__Activity__
Return the number of lines below that contain "settings"; nothing else belongs in the reply.

Stored records:
# # # # #

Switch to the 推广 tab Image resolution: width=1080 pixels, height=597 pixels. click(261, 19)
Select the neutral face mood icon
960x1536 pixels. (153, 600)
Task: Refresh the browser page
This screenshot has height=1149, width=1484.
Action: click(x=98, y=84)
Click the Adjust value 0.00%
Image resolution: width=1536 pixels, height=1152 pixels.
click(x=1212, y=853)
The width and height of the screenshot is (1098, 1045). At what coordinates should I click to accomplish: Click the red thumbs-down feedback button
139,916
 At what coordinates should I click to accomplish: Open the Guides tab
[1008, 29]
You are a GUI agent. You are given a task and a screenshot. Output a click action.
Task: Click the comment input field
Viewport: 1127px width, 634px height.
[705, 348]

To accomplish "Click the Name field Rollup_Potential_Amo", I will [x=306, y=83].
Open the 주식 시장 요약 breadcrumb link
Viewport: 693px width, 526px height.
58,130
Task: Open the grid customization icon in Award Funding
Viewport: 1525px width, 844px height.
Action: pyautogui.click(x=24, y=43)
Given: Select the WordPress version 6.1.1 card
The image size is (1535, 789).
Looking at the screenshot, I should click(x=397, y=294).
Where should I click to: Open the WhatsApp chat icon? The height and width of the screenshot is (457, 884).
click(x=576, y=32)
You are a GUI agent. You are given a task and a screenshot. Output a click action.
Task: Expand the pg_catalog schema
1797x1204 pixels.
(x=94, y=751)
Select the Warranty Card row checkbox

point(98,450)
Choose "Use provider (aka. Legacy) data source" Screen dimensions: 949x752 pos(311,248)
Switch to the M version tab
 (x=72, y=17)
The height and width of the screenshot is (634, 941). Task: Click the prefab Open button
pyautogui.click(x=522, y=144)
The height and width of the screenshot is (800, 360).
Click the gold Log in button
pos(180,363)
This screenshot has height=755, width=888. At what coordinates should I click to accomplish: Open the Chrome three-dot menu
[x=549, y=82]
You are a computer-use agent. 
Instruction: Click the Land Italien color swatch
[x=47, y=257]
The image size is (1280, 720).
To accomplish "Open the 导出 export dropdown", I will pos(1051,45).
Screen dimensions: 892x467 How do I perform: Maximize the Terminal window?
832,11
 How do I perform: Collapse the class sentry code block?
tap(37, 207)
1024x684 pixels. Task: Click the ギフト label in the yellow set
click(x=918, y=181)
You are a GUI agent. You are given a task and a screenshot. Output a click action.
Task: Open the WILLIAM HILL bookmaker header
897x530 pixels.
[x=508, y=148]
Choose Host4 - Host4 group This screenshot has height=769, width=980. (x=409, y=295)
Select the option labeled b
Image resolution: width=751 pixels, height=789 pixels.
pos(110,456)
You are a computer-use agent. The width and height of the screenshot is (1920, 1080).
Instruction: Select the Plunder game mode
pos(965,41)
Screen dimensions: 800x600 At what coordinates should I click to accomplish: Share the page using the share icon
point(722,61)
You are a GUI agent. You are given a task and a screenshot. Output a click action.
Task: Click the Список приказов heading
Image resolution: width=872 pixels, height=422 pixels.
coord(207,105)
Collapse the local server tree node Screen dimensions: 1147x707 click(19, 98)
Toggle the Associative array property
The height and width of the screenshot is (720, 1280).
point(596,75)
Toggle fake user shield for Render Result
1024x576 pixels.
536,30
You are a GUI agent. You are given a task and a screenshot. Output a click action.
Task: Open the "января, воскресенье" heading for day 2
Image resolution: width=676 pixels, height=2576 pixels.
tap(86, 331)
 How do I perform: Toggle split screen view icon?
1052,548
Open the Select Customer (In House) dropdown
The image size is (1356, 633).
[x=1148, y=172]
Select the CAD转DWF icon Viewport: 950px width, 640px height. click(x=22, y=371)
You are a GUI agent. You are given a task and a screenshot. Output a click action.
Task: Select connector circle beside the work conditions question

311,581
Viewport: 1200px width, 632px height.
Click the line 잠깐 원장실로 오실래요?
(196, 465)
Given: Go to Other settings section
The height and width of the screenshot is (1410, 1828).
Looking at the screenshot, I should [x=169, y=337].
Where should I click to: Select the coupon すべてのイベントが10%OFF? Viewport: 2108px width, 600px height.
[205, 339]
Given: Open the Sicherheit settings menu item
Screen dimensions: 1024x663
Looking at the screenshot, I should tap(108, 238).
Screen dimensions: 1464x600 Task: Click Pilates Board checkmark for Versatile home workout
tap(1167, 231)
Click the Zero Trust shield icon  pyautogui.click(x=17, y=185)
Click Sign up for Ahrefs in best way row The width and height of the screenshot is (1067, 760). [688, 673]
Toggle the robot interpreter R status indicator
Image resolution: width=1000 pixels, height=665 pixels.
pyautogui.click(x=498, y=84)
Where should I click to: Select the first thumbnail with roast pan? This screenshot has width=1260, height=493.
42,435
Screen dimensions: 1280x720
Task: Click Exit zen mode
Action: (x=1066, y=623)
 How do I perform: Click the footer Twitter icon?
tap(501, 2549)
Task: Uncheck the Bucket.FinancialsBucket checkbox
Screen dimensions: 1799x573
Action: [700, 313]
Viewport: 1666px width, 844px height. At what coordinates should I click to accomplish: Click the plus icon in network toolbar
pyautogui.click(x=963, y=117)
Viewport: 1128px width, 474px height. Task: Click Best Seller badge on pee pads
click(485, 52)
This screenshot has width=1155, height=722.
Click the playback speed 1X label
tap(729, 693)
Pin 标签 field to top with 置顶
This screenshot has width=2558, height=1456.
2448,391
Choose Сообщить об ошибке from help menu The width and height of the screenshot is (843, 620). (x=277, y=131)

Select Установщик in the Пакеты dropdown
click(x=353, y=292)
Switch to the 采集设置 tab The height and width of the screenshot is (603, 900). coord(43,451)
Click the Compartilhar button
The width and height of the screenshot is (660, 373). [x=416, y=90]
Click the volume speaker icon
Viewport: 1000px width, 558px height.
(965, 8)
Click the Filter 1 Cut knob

# # # # #

__Written solution__
2